#### Work order
I need the number of lines in the listing below that contain "will", and only that number.

[Raw data]

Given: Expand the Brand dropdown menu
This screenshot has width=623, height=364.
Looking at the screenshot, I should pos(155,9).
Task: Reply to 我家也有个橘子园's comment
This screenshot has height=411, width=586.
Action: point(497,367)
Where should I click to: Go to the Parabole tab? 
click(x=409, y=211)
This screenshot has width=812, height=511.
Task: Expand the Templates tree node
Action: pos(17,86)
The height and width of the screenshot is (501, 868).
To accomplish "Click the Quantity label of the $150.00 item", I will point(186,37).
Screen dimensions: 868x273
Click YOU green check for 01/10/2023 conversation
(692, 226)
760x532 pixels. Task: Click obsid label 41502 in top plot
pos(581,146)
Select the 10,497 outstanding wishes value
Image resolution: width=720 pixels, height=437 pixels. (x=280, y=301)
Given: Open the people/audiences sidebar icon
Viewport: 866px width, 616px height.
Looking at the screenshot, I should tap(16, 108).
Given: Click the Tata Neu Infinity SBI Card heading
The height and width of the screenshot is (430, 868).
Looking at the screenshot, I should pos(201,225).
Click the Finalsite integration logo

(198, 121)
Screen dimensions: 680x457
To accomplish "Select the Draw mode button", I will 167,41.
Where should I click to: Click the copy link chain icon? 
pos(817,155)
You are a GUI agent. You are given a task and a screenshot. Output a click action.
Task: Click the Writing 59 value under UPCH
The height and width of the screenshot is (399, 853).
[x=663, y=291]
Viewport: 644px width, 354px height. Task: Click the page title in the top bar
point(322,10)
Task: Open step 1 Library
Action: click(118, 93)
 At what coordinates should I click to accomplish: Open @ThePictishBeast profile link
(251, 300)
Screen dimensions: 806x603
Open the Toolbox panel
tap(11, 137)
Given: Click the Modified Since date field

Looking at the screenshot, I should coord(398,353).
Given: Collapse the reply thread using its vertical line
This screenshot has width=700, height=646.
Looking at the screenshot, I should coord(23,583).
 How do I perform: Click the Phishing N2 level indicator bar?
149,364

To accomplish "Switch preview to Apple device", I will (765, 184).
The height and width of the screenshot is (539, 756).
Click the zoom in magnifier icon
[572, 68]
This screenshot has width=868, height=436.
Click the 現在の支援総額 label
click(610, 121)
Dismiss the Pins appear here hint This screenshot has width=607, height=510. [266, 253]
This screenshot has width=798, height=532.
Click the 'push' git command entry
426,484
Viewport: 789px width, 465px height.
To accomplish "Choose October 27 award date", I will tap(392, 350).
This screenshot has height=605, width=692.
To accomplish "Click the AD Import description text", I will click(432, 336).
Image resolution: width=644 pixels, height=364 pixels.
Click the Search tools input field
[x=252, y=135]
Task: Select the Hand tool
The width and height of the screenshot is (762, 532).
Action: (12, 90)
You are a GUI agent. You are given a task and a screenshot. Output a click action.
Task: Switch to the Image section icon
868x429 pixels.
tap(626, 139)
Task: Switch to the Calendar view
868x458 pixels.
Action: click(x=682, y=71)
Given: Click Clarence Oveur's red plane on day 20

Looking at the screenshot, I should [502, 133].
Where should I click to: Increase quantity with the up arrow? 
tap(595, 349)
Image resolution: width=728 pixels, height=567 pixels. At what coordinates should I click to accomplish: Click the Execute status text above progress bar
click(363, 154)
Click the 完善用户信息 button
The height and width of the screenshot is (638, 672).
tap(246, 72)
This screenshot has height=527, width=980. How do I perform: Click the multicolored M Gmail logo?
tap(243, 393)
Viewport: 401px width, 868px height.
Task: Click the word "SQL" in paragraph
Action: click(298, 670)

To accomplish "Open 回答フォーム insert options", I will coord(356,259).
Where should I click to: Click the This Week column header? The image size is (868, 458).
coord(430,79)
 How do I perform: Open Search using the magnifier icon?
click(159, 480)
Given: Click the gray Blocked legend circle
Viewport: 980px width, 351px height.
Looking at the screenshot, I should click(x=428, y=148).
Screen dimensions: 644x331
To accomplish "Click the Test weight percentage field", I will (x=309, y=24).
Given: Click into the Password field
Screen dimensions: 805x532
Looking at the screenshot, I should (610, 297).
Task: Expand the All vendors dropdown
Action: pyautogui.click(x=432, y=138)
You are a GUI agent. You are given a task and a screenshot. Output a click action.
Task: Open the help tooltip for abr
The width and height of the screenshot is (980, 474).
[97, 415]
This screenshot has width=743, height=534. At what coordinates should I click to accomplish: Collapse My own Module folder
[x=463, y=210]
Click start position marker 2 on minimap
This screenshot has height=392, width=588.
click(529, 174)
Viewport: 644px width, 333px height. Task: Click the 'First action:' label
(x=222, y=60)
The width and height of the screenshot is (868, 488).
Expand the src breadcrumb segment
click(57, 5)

[/Raw data]

#### Response to this task
7